+++ Exercise material +++

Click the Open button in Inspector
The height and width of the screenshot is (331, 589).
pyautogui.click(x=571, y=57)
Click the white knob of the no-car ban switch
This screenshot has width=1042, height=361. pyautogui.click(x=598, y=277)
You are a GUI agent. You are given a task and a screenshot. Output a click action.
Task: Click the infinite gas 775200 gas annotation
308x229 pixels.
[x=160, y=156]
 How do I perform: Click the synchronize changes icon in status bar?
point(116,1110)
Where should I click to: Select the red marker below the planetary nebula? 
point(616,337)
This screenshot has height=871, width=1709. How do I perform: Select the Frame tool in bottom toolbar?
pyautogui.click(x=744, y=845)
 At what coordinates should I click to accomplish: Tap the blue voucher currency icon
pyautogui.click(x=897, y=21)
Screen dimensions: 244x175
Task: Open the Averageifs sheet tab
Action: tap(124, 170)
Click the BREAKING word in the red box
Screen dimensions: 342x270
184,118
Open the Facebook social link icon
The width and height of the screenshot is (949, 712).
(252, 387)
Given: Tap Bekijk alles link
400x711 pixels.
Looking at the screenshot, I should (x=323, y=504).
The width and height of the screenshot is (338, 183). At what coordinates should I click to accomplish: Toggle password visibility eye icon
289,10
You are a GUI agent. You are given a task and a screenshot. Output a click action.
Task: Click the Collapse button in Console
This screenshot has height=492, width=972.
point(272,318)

+++

### Action item
From the line containing "Open the Facebook social link icon" down to the end of the listing above, return each line exactly as it appears and nothing more.

### Solution below
Open the Facebook social link icon
The width and height of the screenshot is (949, 712).
(252, 387)
Given: Tap Bekijk alles link
400x711 pixels.
Looking at the screenshot, I should (x=323, y=504).
The width and height of the screenshot is (338, 183). At what coordinates should I click to accomplish: Toggle password visibility eye icon
289,10
You are a GUI agent. You are given a task and a screenshot. Output a click action.
Task: Click the Collapse button in Console
This screenshot has height=492, width=972.
point(272,318)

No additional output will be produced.